Following are some global settings that control various aspects of this feature.
||The out of band management action timeout in seconds, configurable per cluster
||The out of band management IpmiTool driver interface to use. Valid values are: lan, lanplus etc
||The out of band management ipmitool path used by the IpmiTool driver
||The out of band management IpmiTool driver retries option -R
||The out of band management background sync thread interval in seconds
||The out of band management background sync thread pool size 50
A change in outofbandmanagement.sync.interval or outofbandmanagement.sync.poolsize
settings requires restarting of management server(s) as the thread pool and a
background (power state) sync thread are configured during load time when
CloudStack management server starts. Rest of the global settings can be changed
without requiring restarting of management server(s).
The outofbandmanagement.sync.poolsize is the maximum number of ipmitool
background power state scanners that can run at a time. Based on the maximum
number of hosts you’ve, you can increase/decrease the value depending on how much
stress your management server host can endure. It will take atmost number of
total out-of-band-management enabled hosts in a round *
outofbandmanagement.action.timeout / outofbandmanagement.sync.poolsize seconds
to complete a background power-state sync scan in a single round.

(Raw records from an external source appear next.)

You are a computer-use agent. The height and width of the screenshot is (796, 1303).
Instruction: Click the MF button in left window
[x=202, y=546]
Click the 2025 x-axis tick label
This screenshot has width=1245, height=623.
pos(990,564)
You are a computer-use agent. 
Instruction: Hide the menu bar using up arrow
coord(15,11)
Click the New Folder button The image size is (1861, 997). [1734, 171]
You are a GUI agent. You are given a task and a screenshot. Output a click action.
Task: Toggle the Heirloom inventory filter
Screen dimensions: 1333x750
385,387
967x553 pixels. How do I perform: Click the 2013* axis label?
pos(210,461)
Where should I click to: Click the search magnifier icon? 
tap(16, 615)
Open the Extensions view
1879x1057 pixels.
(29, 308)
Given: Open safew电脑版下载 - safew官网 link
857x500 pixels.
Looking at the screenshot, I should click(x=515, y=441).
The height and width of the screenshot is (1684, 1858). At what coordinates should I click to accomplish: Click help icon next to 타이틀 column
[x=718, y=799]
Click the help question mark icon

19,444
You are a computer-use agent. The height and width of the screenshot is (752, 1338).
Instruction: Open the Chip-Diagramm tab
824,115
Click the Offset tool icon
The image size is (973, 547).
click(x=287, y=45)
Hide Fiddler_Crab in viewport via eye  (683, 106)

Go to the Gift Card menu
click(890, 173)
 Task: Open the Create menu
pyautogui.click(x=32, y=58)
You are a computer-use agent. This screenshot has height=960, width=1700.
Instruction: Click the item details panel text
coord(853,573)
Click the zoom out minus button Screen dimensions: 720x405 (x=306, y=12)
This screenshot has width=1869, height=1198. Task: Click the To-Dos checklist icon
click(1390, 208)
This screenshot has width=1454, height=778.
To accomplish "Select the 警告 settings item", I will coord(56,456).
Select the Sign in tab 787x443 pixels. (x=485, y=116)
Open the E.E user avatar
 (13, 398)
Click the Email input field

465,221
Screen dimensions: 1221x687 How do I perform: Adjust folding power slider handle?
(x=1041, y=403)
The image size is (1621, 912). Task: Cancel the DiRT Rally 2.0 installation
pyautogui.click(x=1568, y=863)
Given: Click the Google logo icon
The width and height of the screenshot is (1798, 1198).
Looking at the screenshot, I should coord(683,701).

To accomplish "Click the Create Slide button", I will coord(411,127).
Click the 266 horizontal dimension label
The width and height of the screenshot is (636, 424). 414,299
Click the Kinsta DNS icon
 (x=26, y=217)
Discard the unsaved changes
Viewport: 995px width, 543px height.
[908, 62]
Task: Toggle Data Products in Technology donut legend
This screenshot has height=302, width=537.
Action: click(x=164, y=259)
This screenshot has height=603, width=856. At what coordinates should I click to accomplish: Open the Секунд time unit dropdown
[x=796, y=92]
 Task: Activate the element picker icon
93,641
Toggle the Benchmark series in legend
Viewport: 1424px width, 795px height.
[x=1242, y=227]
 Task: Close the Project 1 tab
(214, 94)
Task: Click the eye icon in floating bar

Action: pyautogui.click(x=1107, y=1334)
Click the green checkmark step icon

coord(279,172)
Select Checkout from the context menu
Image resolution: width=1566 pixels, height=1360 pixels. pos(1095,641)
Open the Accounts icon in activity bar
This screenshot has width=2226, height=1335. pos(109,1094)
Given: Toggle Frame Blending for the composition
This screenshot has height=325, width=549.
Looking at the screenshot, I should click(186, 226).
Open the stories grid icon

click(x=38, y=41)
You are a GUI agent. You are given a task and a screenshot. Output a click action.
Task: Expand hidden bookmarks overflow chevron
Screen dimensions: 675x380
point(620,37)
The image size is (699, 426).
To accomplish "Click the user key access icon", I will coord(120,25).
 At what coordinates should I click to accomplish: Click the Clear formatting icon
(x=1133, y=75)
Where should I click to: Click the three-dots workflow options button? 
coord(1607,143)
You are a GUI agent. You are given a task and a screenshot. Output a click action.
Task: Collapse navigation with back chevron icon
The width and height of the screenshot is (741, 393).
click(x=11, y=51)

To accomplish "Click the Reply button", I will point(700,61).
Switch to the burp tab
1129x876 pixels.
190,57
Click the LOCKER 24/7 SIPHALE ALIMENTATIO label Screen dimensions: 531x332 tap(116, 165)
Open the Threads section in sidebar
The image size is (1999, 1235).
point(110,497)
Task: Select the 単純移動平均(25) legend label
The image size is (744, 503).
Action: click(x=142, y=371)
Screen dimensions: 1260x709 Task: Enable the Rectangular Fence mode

In order to use this feature, the Root admin needs to first configure
out-of-band management for a host using either the UI or the
configureOutOfBandManagement API. Next, the Root admin needs to enable it.
The feature can be enabled or disabled across a zone or a cluster or a host,
Once out-of-band management is configured and enabled for a host (and provided
not disabled at zone or cluster level), Root admins would be able to issue
power management actions such as on, off, reset, cycle, soft and status.
If a host is in maintenance mode, Root admins are still allowed to perform
power management actions but in the UI a warning is displayed.